弾丸はオーレリアの腕に払われてしまい、フェリックスは息を呑む。顔を上げたオーレリアの目は、血走っていた。
フェリックスが後ずさると同時に、オーレリアはゆらりと立ち上がる。全身から血を流してもなお、彼女は美しかった。たとえ白目が血走り、青かった目が赤く光っていても。
口が裂けるほど大きく開けて、その白い牙を見せてフェリックスに飛びかかろうとしたが――彼女は戸惑って自分の足を見下ろす。上半身はもがくのに、足が動かないようだ。
フェリックスは哀しい気持ちになって、告げた。
「そうか、オーレリア。少し……意識が残っているんだな。かわいそうに。痛いだろう」
オーレリアは獰猛に唸ったが、下半身は頑なに動かなかった。
「マイルズを…………私は愛していたの。上手く、伝えられなかった。愛されることには慣れていても、愛することには慣れていなかった。マイルズも、取り巻きと同じように扱ってしまった……。だからマイルズは、他に恋人を作ったのね……」
彼女の目から、涙が伝った。
「痛くて苦しいわ。私はもう、助からないんでしょう? ……終わらせて、フェリックス」
「……望み通りに」
今度こそ、フェリックスの放った弾丸はオーレリアの胸を貫いた。苦悶の声が漏れ出て、オーレリアはぐったりと首を垂れる。――そうして、砂になって消えてしまった。
フェリックスは苦い気持ちを押し込めるように、乱雑にホルスターに銃を仕舞う。
(オーレリアは、“エデン”を飲んだのか……。悪魔に憑かれたときと、時期は近かったはずだ。何か関係があるのか?)
考えこんでいると足音がして、フェリックスは振り返る。
フィービーとエウスタシオが、厳しい顔をして立っていた。
「先ほど、銃声がしたようだが?」
「ああ……物音がしたから、ブラッディ・レズリーかと思って、撃っちまったんだ。
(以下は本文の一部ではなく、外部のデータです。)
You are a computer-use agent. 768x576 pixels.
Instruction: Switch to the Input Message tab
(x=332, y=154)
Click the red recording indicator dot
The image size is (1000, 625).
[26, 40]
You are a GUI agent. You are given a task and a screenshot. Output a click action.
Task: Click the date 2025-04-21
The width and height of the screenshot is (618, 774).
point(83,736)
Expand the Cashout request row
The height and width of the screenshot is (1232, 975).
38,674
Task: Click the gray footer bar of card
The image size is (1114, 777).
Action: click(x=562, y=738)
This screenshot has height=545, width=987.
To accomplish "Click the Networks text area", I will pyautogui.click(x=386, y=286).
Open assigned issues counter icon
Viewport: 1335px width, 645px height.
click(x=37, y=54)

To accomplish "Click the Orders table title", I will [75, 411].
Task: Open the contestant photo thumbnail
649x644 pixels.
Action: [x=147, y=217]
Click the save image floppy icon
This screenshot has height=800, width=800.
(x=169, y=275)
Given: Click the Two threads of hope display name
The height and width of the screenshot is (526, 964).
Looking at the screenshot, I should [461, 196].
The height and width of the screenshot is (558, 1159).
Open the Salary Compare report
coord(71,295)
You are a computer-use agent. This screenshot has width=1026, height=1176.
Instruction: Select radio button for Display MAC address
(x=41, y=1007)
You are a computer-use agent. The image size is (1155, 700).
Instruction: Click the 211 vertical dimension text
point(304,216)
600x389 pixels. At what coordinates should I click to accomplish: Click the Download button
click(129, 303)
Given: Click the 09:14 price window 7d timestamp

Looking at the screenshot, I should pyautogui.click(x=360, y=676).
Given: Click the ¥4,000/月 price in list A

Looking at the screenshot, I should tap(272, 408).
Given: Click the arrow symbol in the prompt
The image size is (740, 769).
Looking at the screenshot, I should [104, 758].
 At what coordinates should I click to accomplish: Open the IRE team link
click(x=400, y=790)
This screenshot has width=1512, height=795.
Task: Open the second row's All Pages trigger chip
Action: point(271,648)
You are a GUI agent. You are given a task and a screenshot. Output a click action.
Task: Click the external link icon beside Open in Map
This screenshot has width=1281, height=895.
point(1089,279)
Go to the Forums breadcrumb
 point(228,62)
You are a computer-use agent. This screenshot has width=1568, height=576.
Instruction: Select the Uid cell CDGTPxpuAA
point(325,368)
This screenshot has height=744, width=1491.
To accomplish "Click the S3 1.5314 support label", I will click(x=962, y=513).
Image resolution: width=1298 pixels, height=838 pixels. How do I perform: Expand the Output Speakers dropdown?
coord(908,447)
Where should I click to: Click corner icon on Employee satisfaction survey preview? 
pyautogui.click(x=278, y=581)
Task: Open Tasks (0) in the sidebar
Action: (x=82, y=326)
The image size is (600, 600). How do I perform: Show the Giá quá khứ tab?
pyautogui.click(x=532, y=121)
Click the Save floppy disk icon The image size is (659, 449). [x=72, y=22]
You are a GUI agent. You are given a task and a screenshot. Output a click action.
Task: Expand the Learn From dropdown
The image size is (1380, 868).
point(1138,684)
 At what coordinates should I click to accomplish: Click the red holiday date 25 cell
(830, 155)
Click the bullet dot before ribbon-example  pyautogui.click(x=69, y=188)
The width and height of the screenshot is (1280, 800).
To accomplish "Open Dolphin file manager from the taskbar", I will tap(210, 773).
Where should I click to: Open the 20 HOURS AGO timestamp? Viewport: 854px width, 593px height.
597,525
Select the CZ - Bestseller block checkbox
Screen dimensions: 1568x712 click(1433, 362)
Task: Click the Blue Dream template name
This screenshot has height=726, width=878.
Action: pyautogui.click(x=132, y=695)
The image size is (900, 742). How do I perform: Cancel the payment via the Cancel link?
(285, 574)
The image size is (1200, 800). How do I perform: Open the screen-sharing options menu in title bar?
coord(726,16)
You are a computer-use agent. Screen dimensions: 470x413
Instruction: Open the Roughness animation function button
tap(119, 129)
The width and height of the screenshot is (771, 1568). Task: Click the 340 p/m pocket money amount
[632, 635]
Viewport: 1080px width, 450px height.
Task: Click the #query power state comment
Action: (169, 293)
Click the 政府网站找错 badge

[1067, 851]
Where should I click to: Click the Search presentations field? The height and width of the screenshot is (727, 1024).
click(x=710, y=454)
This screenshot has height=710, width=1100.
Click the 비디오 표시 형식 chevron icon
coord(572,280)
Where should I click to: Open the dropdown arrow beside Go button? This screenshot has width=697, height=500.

誰にも当ててない」
「ふむ? ――おい、あの小娘が心配していたぞ。戻ってやらないのか」
「ルースが? それは大変!」
フィービーの話を聞いて、フェリックスはこれ幸いとばかりに走り出し、フィービーたちの横を通り過ぎた。背中に刺さる視線が痛かったが、気にしないようにした。